Nanostructured gradient index microaxicons made by a modified stack and draw method.

We report the design and fabrication of nanostructured gradient index microaxicons suitable for integration with optical fibers. A structure with the effective refractive index decreasing linearly from the center to the edges (i.e., an axicon) was designed using a combination of a simulated annealing method and the effective medium theory. The design was verified numerically with beam propagation method simulations. The axicons were made by the modified stack and draw method and integrated with optical fibers. The optical properties of the fabricated elements were measured and showed good agreement with the numerical simulations. The fabricated axicons produced an extended line focus at a distance from about 70 to 160 µm from the lens facet with a minimum FWHM diameter of 8 µm at 90 µm. At smaller distances, an interference pattern is observed both in the experiment and in simulations, which is attributed to the uneven effective refractive index profile at the structure.

Photoluminescence excitation measurements using pressure-tuned laser diodes.

Pressure-tuned laser diodes in external cavity were used as tunable sources for photoluminescence excitation (PLE) spectroscopy. The method was demonstrated in the 720 nm-1070 nm spectral range using a few commercial laser diodes. The samples for PLE measurements were quantum-well structures grown on GaAs and on InP. The method is superior to standard PLE measurements using titanium sapphire laser because it can be extended to any spectral range where anti-reflection coated laser diodes are available.

Gradient index collimator lens for high pressure applications.
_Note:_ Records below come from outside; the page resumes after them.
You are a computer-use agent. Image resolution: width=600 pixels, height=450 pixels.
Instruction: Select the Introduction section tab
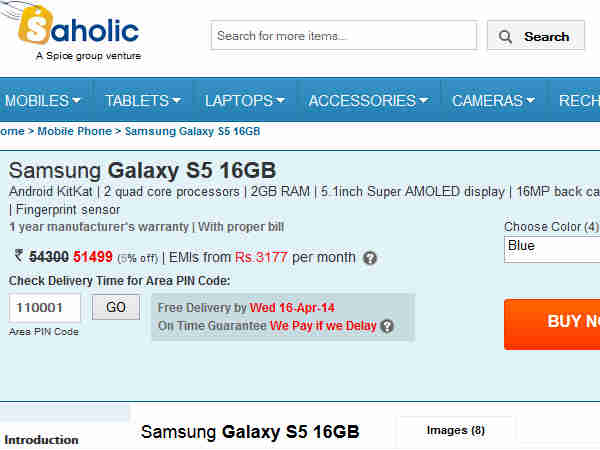pyautogui.click(x=41, y=440)
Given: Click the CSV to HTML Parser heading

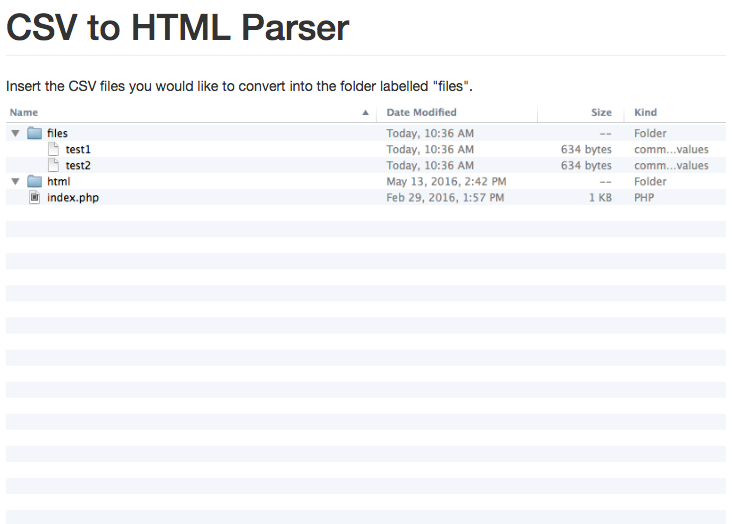Looking at the screenshot, I should pyautogui.click(x=177, y=27).
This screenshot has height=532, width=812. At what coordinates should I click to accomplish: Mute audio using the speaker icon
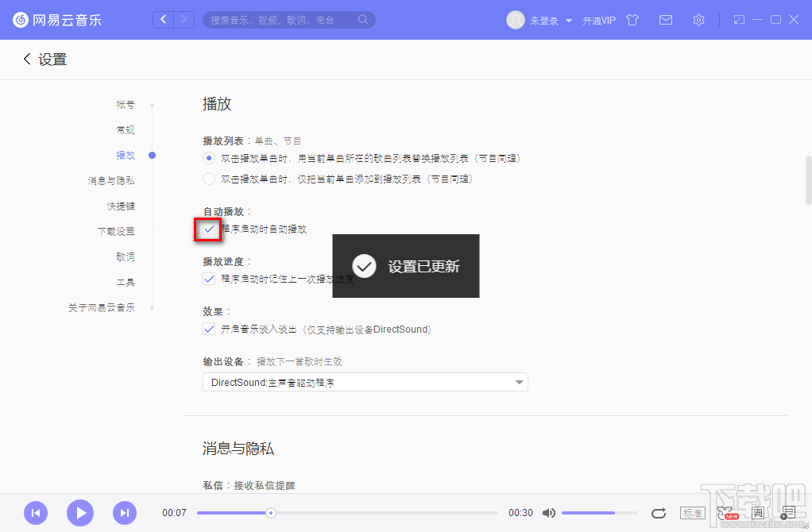549,513
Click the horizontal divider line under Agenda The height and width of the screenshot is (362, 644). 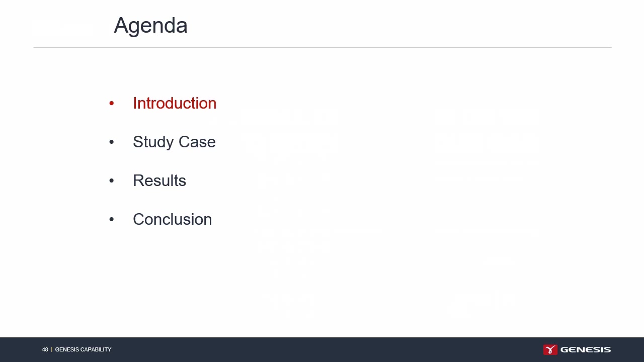pos(322,47)
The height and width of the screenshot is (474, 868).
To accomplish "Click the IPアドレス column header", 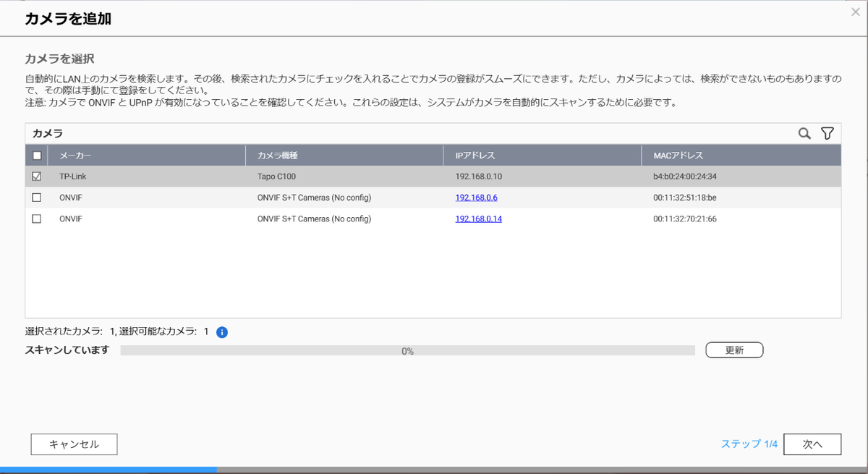I will pos(475,156).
A modified gradient index (GRIN) lens is optimised for use in a liquid-type high pressure cell. It was found that high pressure changes the optical power of the gradient-index lenses by changing the index profile of the glass. In this paper, we present a modified GRIN lens in which these changes are compensated by the pressure-induced changes of the refraction index of the liquid used as a pressure medium. New lens was used for the collimation of the pressure tuned tapered laser working in external resonator. The lens proved to have the optical power almost independent of the pressure up to 1.6 GPa, as it allowed to obtain tuning range almost independent on pressure without the need of any modification of the optical setup.

Pressure tuning of laser diodes in the near-infrared up to 1850 nm: operational characteristics and reliability studies.

Wavelength tuning of infrared laser diodes in the high-hydrostatic pressure setup is demonstrated and its reliability is discussed in detail. Major reliability issues concern the photochemical reactions on the laser facet and the presence of strong absorption bands above 1650 nm in typical pressure liquids that do not undergo phase transitions up to 20 kbar. Despite these difficulties spectrally wide-range pressure tuning can be achieved with sufficient reliability for spectroscopic applications.